Sadly in all this chaos there is one avoidable still birth
for which I am very sad.
Followers of this blog will know that Hercule (the Belgian
land cruiser) is away having his rear beaten as land cruiser repairs take
longer than head wounds so Karen is at the mercy of borrowed transport and
managers to hitch a lift with the MWW DK players off to entertain schools with
stories of maternal disasters and how to avoid them.
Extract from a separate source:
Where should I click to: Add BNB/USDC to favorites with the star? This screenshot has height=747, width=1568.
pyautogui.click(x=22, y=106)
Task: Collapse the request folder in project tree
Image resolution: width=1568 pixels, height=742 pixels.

She is dropped at Ganji health centre (post
codes remember) where some 30 odd women await her to get valuable individual
ante natal advice (‘You have had a caesarean section, go to hospital to have
your baby, You have twins did you know that, your blood pressure is very high
etc.) and come lunch time, the world
stops for lunch here which must be either communist influence or a hangover
from the Italian occupation and her interpreter is flagging, the Gimbie players
fail to stop and pick her up. Apparently
they only have 45 minutes for their Injera and Watt or Shiroo and are in a
hurry so a 15 minute walk through the town to shouts of Faranji, you, you, you,
give me money is required for sustenance, which together delays the onward
running of the clinic and the extra 20 women who have turned up will have to
wait another day. Having rushed their
lunch the players are in for disappointment as apparently an unannounced exam
has trumped school plays and discussion so they are sitting waiting. (they
could of course have been ferrying but no that requires thought or even a
little thoughtfulness).
Fortuitousness strikes however as, possibly with the
knowledge that there is a faranji about a young girl who has been in labour for
20 hours and unsurprisingly has uterine inertia has arrived. The highly trained and valued health officers
have not been sure what to do, and the labour room was probably locked (it
usually is but is now opened when Karen is there) so they have put her to bed
and are waiting (what for you may ask – disaster?). The visiting team contains a competent
midwife and a doctor so a dextrose drip later, oxytocin being not allowed,
contractions start, but the fibrotic ring that is all that remains of a
mutilated vulva requires excision but the scissors are blunt but with a little
chewing and an aging Kiwi cup you will be glad to hear that all was eventually
well. It is unlikely however that their
little adventure will allow them to reflect on where their efforts should best
be spent, trying to ensure safe care in the community and at hospital (assuming
they have a chance of getting there) or teaching school children about what to
expect. If I was a teenager in Ethiopia
I would go on depo and stay on it until I could join the middle classes and
refuse care.
Interesting times again!
The photo of the baby is a severe meconium aspiration which i did not expect to survive but against all odds is getting better and the labour ward is after that night. Cleanliness is next godliness but one wonders if they are causally related.